Dinner time is a whole different category. No I don't say much at dinner, but I love watching you and the girls go about this circular conversations you have about completely random topics. Our daughters are remarkably consistent in their dinner roles and you do such a fun job of conversation starting. The recurring dinner themes (friends, family, poop, the dog and periods) will be remember almost as readily as the stories and jokes themselves. I do admit that the chairs are still way uncomfortable for me, that probably will never change.

The shower joke always makes me laugh. "When are you going to take a shower?" Um, I don't know I have been waiting for the signal for an hour. This little process has grown on me over the years. It has moved from a pain in the neck to amusing and expected.

So over the past two weeks I got to be reminded of the cool little things that make us so happy, so a good family and so in love. I miss them already and it has only be 48 hours since I left.

You're the world to me. I love you more than anything in the world.

Tuesday, June 2, 2009

Please Turn Red....

And so one of my new favorite songs goes....

"I could drive
This road with my eyes closed
Know every part home
The three miles
My place to yours"

I could have you know. Straight down Euless Main St., turn right on Trinity Blvd, left on 157/Collins and then at the 2nd light there you were. Probably the biggest risk was "would my car start" or "did I have gas money". But I always knew it wouldn't have been that bad of a walk had I been forced to do so. And had I been forced to do so I would have just to get to you.

"I used to fly
And be at your door in a matter of seconds
You'd be outside waiting by the road"

Maybe you wouldn't be waiting by the road. But I knew you were anxiously waiting for me. Like we were so dying to see each other even though we had probably been on the phone or only apart for a few hours. If you called and said you were home, I wasted no time in getting there. Being with you was all that mattered. Being together was the only important thing.
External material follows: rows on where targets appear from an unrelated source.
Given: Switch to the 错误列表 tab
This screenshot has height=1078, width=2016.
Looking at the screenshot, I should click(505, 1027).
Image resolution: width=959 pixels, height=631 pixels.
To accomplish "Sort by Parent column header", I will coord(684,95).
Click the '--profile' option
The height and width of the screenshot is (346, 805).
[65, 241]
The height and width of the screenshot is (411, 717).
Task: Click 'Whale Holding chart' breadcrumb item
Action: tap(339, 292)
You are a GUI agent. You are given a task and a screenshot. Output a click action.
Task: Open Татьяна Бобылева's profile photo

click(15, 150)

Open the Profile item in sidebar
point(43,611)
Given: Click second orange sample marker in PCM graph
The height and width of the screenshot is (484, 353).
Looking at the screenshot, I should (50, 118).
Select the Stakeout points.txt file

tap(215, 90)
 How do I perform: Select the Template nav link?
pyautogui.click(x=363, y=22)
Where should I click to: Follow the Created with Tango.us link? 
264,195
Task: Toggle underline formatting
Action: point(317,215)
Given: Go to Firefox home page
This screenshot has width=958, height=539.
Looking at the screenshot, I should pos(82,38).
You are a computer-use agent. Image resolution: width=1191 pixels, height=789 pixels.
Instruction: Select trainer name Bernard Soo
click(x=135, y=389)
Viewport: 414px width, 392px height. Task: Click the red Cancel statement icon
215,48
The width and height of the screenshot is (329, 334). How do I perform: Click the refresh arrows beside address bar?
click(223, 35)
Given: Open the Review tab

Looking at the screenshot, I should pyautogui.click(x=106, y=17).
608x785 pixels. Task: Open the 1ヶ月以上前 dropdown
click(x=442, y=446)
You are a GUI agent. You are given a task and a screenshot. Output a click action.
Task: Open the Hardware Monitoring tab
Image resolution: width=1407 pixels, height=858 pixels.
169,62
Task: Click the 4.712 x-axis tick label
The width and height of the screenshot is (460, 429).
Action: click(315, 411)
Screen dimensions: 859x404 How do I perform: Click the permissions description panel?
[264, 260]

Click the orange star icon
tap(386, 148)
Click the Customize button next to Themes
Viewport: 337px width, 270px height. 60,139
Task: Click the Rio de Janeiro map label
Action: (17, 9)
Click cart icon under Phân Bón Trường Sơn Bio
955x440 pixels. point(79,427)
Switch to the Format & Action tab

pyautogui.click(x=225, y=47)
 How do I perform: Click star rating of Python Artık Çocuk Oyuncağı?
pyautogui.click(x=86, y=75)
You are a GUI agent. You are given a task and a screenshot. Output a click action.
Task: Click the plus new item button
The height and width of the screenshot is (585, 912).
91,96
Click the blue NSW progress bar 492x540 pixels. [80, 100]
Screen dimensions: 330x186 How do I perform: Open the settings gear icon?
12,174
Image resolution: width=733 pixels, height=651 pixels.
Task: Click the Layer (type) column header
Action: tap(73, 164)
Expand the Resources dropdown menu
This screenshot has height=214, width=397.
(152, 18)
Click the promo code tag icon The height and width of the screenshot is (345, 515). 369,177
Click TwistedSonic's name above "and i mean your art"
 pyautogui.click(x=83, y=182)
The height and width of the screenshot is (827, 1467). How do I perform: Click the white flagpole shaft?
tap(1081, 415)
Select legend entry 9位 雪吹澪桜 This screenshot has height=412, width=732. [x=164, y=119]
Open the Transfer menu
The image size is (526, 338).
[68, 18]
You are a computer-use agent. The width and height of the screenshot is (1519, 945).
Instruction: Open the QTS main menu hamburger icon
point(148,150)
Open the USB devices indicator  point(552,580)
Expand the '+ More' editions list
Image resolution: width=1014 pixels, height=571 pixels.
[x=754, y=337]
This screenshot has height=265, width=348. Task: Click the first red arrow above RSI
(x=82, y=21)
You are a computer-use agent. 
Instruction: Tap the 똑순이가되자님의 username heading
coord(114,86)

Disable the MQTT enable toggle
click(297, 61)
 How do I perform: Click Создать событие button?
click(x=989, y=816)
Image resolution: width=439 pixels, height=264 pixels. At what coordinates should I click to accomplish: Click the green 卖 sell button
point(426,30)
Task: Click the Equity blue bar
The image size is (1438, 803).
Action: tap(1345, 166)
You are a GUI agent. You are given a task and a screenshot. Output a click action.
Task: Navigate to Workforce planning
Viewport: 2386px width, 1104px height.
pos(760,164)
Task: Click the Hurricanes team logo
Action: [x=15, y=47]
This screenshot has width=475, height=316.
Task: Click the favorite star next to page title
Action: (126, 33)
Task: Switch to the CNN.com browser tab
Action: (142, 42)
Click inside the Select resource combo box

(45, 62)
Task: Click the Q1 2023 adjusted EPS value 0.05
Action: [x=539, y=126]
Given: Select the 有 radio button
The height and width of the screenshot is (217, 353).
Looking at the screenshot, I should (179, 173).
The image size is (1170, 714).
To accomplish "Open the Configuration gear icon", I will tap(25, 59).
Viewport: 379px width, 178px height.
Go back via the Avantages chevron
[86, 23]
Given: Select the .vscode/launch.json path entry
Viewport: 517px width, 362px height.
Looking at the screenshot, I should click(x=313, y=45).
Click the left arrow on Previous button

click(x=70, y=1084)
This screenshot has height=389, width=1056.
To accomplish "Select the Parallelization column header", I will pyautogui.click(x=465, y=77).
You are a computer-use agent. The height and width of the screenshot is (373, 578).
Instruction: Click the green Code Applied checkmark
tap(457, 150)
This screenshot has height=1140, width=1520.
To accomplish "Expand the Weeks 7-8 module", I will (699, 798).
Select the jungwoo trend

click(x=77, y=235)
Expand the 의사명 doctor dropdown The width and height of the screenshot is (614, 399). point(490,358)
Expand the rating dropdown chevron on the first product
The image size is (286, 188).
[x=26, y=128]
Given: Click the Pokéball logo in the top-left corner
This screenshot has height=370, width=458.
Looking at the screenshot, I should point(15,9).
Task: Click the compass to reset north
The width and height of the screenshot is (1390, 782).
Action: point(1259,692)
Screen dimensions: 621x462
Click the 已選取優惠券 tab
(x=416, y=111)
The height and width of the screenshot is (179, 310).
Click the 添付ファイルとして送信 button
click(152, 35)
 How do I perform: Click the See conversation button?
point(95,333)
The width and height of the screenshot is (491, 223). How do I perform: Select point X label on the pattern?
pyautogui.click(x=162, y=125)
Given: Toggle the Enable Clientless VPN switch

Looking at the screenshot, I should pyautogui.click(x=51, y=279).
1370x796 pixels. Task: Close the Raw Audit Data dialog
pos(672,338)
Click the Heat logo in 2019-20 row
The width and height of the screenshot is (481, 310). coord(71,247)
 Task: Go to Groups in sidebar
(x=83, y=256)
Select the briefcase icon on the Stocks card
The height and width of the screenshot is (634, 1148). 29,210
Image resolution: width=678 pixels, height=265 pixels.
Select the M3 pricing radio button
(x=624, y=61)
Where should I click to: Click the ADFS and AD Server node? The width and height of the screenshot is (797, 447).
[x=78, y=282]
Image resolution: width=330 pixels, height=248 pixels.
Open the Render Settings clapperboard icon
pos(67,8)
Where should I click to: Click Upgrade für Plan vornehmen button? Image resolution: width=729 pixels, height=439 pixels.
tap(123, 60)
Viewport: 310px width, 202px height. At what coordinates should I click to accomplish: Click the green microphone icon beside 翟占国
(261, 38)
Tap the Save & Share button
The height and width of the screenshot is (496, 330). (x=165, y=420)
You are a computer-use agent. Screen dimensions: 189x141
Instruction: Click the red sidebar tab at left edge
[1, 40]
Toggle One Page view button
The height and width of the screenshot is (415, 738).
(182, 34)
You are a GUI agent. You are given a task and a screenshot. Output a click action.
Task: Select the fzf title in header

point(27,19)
"And we wouldn't mind getting lost
And at every light where the roads will cross
Thinking in our heads"

And once we did get lost. In all the years since then I have been so frustrated when I was lost, but not this time. This time seemed so romantic. So memorable. Like all that mattered was that we were together. No matter where we were (or weren't) we were together. Hand in hand as we drove. I know now after all these years that you weren't ever lost, you had to know where we were even then.

"Please turn red
Another light is another minute
Another kiss that you knew I meant
Please turn red

Grant me just another second
One more chance to gaze into those innocent eyes
Just another red light"

Have you ever thought what amazing car romance we have had. The holding hands. The rubbing of the neck. The kisses, the holding each other's arm. The light touch of your fingers on my forearm. And yes kisses at stop lights. I love to pull your head onto my shoulder while I drive, just enough to make it "hug-like". I long for a good red light.

There are a few more verses to the song. Some about bad times and good. Each finishing with the "please turn red" chorus. It so reminds me of us. It is very romantic.

However, it reminds me that after all these years so much is still true about us. All we want is to be together. We wait for moments we spend together. No time away is good time. We always want the other one around. That has not changed since I took that drive down Euless Main St to Trinity to 157/Collins. I think that is so nice. So amazing.

And the car romance continues to this day. We still hold hands. Still kiss at stop signs/lights. A trip to Madison or Chicago isn't a task, it is an opportunity for a "car date". Some quiet time together where we can listen to the songs on the radio and have some romance. It is one of those very cool "us" times no one else understands.

Wanna go for a drive?

You're the world to me. I love more than anything in the world.